「ブレない人」
近年の流行ことばに「ブレない」というものがある。
「あの人はブレない人だね」「あの人はブレまくりだ」「おまえはブレるな」というような使い方をする。
この言葉に違和感がある。
正確に言えば、この言葉の使われ方に違和感がある。
特に他人に対して投げかけられるときだ。
そもそも、ブレない、ということはいい事だろうか?
自分は善き人で、これからも善き人である、と自負する人にはその通りだろう。
しかし、例えば、ヤクザなど「悪人」とされる人がときにはいいことをしようかと思うのは「ブレてる」から悪いこと?

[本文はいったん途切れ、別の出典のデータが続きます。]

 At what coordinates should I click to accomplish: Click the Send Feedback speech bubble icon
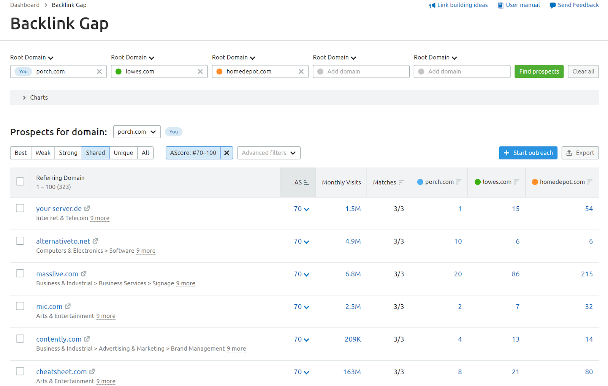point(553,5)
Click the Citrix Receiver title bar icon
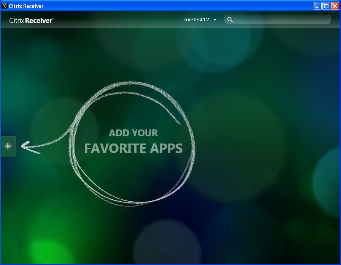The image size is (341, 265). click(5, 6)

自分はまだまだ善き人ではなく、そうなろうとしている過程の人は、成長する段階において、言っていることが以前と違ってくる。それも「ブレてる」から悪いこと?
違いますよね。
ではなぜ人々は「ブレてるか否か」を重視し、「ブレない人」を求めるのか。
それは、人々が、自分のまわりの人間を判断するときに、「あの人はいい人」「あの人は悪い人」「あの人は裏表のある人」「あの人は男と女で態度を変える人」などというレッテルを貼りたいからである。
レッテルを貼っても、ブレてしまうと、またその人物の判断を修正し、貼り直さないといけない。その人がいい人だろうと悪い人だろうとブレないでいてくれたらレッテルを貼りかえる必要はまったくなくなる。すごくラクである。

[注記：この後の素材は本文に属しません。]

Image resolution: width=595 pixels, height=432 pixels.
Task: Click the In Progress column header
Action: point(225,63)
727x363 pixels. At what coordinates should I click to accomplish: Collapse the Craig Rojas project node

つまり「ブレないでいてほしい」というのは、人間関係における「手抜き願望」なのだ。
私たちの社会は「便利こそ正義」と言わんばかりに、いかにして「手を抜くか」をずっと考えている。
しかし、中には「手を抜くととんでもないことになる」場合がある。
人間関係における手抜きは、他人への配慮や立場への想像力の欠如につながる。
人間関係の手抜きが起こるのは、多くの人々が対人関係に疲弊しているからだろう。
この社会はそれほどに弱ってきているのだ、と思う。